Why did you decide to shoot?
Because my God wanted me to. Because my God told me it was right and just. Because God said shoot the sinner.
It’s unclear whether a problem existed with Christian cops being hesitant to shoot. If so, this is the first I’ve heard of it. However, it strikes me as an extremely good thing that a police officer wouldn’t be in too great a rush to pull the trigger and kill another person. Such reluctance to harm strikes me as a critical constraint on the damage a cop can do, and if devotion to religion gives a cop pause before doing harm, then I’m all for it.
But if a police officer uses deadly force against another person, it damn well better have nothing to do with his God being cool with it. A SWAT team isn’t a crusade against the infidels, another time in history when the Warrior King was used to justify slaughter. Look how that turned out?

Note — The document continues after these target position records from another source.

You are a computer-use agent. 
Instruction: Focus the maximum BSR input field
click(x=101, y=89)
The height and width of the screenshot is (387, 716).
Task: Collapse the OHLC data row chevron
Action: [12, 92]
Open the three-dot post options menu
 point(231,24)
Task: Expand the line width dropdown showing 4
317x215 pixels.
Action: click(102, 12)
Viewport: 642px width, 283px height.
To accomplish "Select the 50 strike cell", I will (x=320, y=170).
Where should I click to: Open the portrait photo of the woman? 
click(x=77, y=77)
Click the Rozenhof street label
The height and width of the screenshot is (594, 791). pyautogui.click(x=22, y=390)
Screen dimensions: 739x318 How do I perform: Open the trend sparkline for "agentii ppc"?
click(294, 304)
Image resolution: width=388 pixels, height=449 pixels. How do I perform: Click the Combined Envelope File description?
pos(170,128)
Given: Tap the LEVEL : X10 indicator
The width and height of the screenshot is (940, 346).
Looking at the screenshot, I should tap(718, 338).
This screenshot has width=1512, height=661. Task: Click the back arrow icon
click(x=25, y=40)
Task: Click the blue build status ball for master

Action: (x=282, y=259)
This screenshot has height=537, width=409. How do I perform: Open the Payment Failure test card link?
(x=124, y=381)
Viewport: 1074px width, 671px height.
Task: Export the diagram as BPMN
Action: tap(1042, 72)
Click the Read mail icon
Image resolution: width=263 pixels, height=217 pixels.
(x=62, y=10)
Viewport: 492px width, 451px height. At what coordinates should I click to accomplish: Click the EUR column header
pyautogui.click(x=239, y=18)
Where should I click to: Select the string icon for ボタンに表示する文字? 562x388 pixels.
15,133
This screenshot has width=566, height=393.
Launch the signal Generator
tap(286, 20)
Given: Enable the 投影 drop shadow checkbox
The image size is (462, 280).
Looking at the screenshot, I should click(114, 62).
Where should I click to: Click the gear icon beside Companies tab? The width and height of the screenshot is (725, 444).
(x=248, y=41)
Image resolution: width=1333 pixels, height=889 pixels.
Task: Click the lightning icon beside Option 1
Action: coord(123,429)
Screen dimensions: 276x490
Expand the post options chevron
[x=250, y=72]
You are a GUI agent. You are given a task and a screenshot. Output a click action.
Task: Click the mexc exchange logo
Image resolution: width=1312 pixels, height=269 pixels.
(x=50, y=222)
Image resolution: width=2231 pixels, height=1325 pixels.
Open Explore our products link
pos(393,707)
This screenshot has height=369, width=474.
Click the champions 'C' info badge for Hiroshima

It’s bad enough that Sgt. Eipper considers himself a “professional warrior,” rather than an officer whose duty is to protect and serve. The job may entail force at times, but the job is not to do harm. By then wrapping himself in the mantle of prophet of death, killing in the name of his God, he presents a threat that no police department should find tolerable.
No cop gets to kill because his religion says so. Any cop who takes his orders from Jesus or the Flying Spaghetti Monster has no business wearing a shield or holding a weapon. The incentives to engage in needless force and violence for SWAT teams are already well-known and documented, but to add the layer of Jesus-told-me-to goes to a place that is intolerable.
If killing a person is inconsistent with one’s religious beliefs, then don’t do it. If not, then do so only when the law allows and circumstances leave you no other choice. And if you think that’s your God telling you to pull the trigger, you’re unfit for duty. Drop the weapon and go away.